Cada noche del verano pasado sobre el escenario del Teatro del Sol, aquel en el que alguna vez fue boletera, Callejón se puso en la piel de Laura, la psicóloga de Los vecinos de arriba (de Cesc Gay), dirigida por Fabián Vena (54). “Y sus textos fueron sanadores para mí”, revela. “Debía decirle al matrimonio interpretado por Gastón Ricaud (50) y Adriana Salonia (53), lo que me decía mi propia psicóloga: ‘La separación tiene mala prensa -recita-. Es difícil. Es una de las cosas más difíciles que pueden pasarnos en la vida. Pero con el tiempo todo se acomoda’. Así que aquí estoy, en ese proceso. En tiempos de cambio. En el día a día. Y El Negro es parte de eso. De un reencuentro con título tan incierto como el destino de todas estas emociones, con la simpleza de permitirnos ser, amando desde el mejor sentido de la palabra y sanar en compañía”, describe.

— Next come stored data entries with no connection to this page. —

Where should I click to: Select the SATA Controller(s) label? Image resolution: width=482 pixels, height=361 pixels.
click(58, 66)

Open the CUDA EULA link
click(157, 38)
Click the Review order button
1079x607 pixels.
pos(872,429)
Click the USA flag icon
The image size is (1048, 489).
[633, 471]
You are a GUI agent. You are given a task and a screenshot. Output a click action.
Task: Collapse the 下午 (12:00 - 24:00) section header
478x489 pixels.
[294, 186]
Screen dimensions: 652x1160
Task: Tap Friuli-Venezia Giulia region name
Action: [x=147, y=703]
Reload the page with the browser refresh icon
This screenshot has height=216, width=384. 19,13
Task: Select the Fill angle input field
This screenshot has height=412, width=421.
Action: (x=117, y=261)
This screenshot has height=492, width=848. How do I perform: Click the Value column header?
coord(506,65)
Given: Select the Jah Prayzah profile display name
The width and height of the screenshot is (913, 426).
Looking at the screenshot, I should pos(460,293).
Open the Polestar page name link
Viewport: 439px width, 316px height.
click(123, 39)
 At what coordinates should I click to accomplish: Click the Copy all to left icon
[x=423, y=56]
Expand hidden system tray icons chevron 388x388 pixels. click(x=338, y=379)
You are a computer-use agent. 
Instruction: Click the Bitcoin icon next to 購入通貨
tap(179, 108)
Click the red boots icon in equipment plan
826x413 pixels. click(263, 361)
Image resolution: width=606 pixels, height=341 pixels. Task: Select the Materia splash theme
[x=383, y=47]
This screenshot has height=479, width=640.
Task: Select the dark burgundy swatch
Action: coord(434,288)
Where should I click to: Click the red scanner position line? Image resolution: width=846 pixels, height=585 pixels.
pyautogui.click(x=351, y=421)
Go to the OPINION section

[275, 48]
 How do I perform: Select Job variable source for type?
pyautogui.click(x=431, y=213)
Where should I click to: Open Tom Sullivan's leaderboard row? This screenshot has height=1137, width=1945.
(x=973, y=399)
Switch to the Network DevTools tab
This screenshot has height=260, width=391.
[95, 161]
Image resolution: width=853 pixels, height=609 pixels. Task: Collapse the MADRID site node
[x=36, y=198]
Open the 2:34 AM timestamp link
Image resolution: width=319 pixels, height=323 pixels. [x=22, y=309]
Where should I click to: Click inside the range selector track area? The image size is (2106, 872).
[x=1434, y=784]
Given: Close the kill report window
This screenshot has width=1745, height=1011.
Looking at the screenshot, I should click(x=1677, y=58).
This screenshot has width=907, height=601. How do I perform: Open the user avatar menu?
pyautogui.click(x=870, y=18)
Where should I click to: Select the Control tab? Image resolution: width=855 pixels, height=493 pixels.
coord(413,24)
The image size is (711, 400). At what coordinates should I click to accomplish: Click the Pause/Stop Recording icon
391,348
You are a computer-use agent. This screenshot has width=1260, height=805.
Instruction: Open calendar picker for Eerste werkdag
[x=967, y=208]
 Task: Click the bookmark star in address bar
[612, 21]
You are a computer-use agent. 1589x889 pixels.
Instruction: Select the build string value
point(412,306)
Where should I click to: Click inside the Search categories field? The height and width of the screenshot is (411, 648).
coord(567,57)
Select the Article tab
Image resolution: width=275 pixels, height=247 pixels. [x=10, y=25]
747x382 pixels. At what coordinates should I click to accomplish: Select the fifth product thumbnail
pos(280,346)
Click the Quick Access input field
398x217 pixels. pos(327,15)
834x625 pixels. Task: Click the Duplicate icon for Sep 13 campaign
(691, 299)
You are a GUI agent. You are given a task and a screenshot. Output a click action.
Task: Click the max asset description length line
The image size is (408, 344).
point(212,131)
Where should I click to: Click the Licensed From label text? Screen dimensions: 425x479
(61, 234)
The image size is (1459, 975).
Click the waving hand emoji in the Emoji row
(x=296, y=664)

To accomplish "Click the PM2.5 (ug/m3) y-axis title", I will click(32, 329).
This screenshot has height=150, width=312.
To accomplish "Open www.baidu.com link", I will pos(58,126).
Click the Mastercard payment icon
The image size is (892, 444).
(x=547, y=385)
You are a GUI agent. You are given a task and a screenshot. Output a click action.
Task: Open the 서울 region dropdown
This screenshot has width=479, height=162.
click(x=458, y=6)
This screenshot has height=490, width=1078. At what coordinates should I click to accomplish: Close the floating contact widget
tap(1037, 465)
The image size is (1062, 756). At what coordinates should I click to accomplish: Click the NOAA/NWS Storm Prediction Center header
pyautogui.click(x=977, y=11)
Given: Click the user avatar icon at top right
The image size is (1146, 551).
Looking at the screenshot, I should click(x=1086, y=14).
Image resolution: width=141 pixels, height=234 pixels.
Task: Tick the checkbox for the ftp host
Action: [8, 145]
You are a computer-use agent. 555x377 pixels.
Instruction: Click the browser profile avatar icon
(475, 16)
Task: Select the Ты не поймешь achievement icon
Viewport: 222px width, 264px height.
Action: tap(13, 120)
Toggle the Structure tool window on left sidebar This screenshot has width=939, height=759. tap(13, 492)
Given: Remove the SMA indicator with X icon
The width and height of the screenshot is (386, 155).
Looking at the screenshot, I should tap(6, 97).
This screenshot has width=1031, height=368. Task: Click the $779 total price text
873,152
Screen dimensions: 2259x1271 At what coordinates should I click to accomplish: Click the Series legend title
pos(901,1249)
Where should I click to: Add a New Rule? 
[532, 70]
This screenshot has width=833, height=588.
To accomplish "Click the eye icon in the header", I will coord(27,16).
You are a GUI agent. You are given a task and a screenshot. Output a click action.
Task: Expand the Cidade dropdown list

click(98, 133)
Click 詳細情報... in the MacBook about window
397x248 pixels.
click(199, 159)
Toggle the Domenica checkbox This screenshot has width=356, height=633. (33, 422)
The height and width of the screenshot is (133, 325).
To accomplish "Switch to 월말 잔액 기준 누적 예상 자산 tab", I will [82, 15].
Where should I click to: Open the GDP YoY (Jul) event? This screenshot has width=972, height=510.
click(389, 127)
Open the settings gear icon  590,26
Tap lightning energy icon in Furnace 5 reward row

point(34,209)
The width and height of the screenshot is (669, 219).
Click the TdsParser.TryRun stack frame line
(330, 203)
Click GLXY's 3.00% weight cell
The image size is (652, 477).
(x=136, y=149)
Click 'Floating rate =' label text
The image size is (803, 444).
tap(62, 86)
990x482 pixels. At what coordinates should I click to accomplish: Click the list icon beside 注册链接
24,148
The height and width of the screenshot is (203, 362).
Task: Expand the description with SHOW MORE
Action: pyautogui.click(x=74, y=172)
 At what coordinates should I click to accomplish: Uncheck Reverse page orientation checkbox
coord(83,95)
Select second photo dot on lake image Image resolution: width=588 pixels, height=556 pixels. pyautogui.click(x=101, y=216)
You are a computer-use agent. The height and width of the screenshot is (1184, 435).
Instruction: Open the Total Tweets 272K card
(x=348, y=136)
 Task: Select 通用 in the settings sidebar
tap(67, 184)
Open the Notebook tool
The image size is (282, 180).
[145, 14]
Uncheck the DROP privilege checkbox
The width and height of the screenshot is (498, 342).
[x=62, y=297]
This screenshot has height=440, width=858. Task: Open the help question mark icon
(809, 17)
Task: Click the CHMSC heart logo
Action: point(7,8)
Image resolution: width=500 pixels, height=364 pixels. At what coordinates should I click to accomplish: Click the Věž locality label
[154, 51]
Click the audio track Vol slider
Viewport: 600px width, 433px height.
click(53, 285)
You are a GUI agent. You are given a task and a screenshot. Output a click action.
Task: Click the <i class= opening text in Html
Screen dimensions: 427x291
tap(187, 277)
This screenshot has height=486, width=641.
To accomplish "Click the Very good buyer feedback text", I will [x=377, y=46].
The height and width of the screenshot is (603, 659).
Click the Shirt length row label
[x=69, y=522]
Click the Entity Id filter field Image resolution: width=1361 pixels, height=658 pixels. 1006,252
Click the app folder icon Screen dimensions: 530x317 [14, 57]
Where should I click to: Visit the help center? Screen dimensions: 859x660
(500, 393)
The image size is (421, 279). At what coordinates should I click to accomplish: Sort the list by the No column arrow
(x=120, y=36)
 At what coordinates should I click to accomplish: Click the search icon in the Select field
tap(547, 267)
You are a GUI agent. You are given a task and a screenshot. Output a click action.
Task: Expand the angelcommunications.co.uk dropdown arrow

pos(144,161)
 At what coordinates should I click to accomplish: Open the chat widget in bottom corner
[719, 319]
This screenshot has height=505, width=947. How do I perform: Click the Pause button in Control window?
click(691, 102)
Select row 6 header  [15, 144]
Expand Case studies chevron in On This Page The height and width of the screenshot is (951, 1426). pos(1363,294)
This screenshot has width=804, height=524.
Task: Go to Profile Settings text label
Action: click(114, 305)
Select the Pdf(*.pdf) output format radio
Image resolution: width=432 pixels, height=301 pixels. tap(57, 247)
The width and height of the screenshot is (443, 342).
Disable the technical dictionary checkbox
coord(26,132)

“Todavía me queda mucho que reponer, que reconstruir, que rearmar. Y en este tránsito el foco está puesto en mi hija y en mí. Aprendí a priorizarme más que nunca, porque soy su cuidadora oficial para siempre. Me cuido para ella. Quiero ser feliz y sana para ella. Para educarla feliz y sana, en y con libertad, inculcándole el valor de querer y de elegir sin deber explicaciones. Todo lo demás resulta un lindo condimento que disfruto de la mejor manera posible”, asegura. “Hoy, con casi 57, me siento una mujer sin tiempo. Una mina de aquí y de ahora. Soy una mamá, una profesional apasionada de la carrera que soñó alguna vez. Una mujer comprometida conmigo y con la vida. Y eso hace que me quiera mucho sin necesitar que nadie más me ponga en valor. Porque si hay algo que aprendí, en mi largo caminar, es que somos nosotros mismos quienes diseñamos nuestra propia historia”.